Document segment –
-- start --

# Do you often feel conscious about the weight



## op user (Sep 26, 2019)

Having various friends on the largish side and particularly females I often found them to be more careful on how they sit on a chair or waiting to take the next lift rather than getting on the next one. 

Do you feel like that avoiding situations where your weight might attract attention?


----------



## SSBHM (Sep 26, 2019)

I've found overeating in public is both a turn on and also at times embarrassing. I guess it depends on reactions I get and the type of people that are looking at me. Therefore, I try to sit somewhere I feel like the people won't be too judgemental. I try to avoid sitting near skinny or thin pretty people. I don't mean to have a bias or anything, but this category of people seem to be much more judgemental toward me.

I'm also careful about where I sit. I worry about breaking something that might not support my weight. That's not maybe a big deal, but I am always conscious of the fact that I need to be careful about it.

-- end --

Entries provided –
-- start --

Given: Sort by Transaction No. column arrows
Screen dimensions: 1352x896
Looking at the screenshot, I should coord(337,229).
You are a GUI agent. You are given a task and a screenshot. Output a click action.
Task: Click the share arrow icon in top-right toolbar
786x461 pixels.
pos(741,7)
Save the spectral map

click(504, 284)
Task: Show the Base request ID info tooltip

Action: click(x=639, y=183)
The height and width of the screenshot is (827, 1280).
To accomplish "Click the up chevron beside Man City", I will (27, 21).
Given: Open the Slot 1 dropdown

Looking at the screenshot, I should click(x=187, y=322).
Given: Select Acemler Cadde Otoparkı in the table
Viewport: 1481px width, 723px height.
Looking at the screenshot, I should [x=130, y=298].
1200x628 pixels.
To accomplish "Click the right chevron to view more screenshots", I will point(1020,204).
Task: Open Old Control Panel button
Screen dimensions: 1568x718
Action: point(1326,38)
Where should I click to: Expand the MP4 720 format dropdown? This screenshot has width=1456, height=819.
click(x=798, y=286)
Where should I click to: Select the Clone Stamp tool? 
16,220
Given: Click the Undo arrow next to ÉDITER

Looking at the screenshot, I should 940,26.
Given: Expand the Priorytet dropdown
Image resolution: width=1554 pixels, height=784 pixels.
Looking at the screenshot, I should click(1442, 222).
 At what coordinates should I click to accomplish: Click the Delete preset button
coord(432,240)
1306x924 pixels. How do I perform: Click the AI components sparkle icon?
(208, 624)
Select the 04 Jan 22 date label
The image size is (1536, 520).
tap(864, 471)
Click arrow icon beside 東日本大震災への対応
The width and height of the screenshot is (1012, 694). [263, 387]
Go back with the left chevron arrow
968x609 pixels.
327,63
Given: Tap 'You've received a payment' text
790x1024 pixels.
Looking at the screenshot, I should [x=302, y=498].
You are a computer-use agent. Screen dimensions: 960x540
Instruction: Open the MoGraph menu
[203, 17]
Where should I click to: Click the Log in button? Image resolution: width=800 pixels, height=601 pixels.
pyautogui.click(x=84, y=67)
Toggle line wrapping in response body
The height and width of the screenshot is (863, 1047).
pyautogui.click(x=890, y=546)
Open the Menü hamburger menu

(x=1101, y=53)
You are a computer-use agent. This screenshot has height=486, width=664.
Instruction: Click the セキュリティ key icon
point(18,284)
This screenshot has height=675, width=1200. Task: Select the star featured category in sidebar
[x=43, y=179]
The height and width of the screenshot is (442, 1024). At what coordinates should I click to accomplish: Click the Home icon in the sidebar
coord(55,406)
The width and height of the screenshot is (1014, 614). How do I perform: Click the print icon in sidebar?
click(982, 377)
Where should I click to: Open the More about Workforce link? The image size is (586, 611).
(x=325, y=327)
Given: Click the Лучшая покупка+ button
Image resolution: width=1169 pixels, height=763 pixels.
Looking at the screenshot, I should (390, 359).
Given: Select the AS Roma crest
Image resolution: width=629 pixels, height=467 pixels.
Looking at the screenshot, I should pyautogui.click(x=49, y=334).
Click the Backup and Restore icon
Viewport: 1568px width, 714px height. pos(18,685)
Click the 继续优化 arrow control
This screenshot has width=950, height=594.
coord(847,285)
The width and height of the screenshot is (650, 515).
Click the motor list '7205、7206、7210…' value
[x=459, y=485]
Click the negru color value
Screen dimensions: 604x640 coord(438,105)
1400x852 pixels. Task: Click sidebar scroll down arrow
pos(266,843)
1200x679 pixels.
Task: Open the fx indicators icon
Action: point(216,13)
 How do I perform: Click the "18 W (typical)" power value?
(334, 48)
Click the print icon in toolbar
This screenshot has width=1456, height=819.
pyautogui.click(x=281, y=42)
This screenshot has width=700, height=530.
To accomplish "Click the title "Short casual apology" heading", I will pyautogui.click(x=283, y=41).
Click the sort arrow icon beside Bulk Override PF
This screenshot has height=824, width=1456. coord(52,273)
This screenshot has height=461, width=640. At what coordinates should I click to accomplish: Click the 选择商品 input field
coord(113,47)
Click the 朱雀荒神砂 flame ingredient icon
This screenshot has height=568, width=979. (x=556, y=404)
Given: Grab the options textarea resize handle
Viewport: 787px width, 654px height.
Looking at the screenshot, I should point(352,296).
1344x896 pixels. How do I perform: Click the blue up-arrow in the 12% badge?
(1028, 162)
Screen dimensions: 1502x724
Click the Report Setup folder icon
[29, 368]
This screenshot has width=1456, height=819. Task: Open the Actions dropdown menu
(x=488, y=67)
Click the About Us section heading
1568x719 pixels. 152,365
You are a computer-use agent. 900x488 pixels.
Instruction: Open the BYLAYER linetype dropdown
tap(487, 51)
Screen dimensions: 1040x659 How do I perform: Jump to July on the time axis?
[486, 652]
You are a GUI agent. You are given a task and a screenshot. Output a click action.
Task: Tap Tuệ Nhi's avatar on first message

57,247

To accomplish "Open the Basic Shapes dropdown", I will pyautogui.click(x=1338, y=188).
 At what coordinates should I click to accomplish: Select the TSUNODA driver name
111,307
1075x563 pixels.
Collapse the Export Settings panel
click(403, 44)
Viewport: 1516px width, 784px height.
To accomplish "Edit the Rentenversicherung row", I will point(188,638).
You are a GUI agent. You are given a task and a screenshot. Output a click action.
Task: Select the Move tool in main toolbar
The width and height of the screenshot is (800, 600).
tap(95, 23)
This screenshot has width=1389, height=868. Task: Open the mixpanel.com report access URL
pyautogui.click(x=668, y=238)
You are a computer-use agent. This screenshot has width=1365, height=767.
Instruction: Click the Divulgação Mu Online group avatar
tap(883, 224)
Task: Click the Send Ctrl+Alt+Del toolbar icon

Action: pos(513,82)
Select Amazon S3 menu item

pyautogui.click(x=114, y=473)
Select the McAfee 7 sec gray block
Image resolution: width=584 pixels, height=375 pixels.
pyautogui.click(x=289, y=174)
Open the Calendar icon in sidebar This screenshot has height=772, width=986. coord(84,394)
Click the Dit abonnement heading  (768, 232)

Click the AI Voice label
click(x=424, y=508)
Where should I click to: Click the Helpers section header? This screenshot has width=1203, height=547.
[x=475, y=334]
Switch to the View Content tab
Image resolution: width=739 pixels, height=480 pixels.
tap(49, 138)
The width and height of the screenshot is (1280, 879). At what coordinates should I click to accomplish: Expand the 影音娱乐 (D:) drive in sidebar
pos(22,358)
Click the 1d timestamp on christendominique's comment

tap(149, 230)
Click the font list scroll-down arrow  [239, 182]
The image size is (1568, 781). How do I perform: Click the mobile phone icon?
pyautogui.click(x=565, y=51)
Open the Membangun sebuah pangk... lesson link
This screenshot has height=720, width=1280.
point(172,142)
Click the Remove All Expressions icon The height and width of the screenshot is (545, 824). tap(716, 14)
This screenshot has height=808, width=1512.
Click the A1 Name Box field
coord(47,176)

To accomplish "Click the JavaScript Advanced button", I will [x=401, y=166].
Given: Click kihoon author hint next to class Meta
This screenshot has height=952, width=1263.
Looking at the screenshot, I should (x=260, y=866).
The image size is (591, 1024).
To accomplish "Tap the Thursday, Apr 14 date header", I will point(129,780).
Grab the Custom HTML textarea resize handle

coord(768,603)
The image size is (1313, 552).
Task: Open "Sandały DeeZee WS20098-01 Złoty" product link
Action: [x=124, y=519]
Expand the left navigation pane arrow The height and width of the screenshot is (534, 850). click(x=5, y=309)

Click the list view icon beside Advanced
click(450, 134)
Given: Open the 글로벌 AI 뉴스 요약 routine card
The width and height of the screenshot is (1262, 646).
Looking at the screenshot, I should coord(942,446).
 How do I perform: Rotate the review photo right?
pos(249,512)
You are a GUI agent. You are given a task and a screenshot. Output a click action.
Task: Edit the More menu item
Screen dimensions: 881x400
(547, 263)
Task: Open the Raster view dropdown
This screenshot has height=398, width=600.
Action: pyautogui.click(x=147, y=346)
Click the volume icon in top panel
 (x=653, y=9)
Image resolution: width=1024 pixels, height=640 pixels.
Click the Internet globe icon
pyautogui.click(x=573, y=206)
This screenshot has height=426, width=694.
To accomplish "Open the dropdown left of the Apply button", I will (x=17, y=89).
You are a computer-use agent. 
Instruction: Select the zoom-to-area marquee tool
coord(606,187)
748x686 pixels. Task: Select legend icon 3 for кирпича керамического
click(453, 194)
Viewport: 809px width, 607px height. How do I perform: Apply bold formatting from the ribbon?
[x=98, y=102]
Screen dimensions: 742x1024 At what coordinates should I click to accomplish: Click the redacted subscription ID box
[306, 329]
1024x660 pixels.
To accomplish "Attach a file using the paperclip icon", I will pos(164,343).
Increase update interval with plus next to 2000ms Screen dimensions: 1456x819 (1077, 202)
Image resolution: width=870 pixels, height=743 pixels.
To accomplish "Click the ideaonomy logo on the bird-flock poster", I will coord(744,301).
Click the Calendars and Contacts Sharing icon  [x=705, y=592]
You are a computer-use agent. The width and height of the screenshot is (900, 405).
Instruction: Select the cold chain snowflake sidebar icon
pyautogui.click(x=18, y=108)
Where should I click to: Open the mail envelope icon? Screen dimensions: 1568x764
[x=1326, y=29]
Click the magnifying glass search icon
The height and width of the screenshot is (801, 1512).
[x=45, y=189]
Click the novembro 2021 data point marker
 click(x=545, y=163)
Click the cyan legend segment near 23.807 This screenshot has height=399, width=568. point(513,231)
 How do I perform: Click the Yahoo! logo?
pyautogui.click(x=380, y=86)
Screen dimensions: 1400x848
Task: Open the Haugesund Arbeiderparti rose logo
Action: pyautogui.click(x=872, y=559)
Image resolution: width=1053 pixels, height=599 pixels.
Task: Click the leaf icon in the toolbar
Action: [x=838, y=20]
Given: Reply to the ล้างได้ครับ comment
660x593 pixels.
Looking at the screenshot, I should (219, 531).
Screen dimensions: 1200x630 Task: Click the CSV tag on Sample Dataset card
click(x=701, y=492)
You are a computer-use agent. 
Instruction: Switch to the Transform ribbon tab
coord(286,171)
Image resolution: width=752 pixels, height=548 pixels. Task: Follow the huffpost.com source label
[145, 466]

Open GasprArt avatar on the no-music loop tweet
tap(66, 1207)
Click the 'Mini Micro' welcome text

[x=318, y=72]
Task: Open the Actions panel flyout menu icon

-- end --

Directives –
1) From the forum thread on weight, write out the passage from "## op user (Sep" to "the next one.".
2) Answer these questions about the forum thread on weight:
(a) In the first post, which of the friends on the largish side are singled out?
(b) In the reply, near which people does the writer try to avoid sitting?
(c) In the reply, what does the writer worry about breaking?

Responses in order –
1)
## op user (Sep 26, 2019)

Having various friends on the largish side and particularly females I often found them to be more careful on how they sit on a chair or waiting to take the next lift rather than getting on the next one.

2)
(a) Females.
(b) Skinny or thin pretty people.
(c) Something that might not support the writer's weight.